### Required work
Give the records again word for word. Leave every picture out.
-- Opening Marker --
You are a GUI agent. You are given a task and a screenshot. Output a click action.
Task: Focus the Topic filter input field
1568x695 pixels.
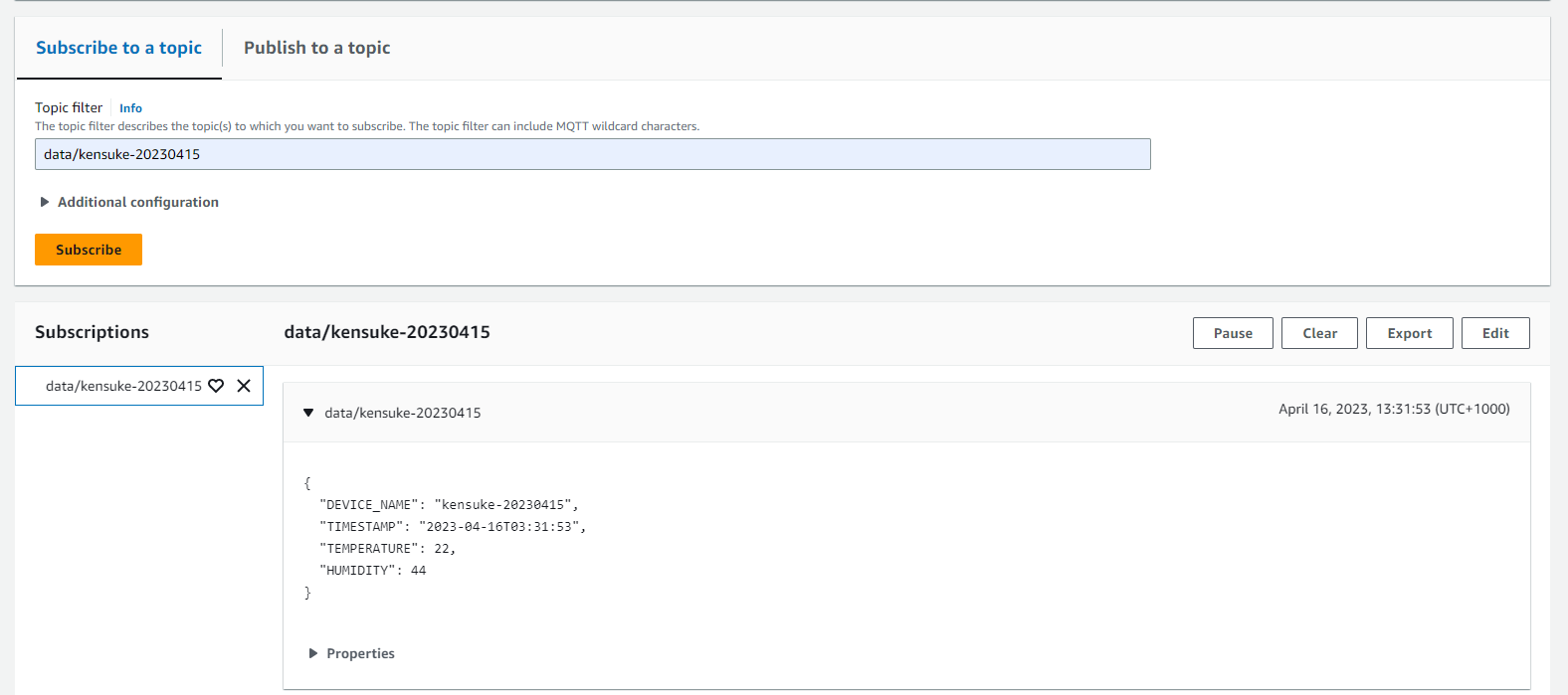pyautogui.click(x=592, y=154)
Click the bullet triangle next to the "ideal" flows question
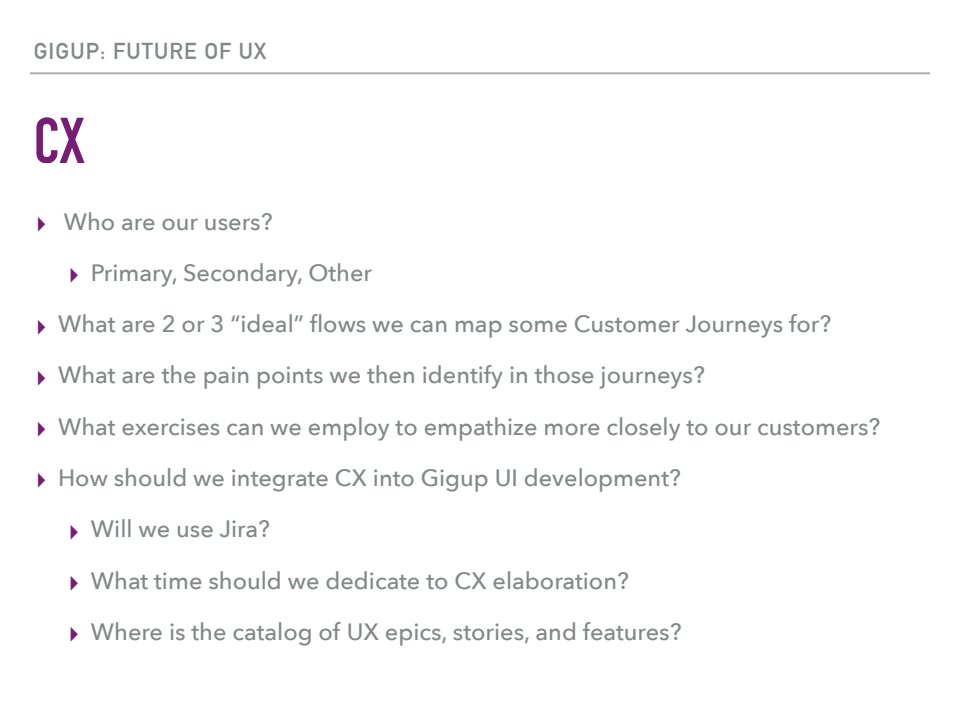 point(41,327)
-- Closing Marker --
### Response to this task
You are a GUI agent. You are given a task and a screenshot. Output a click action.
Task: Focus the Topic filter input field
1568x695 pixels.
pyautogui.click(x=592, y=154)
Click the bullet triangle next to the "ideal" flows question
 point(41,327)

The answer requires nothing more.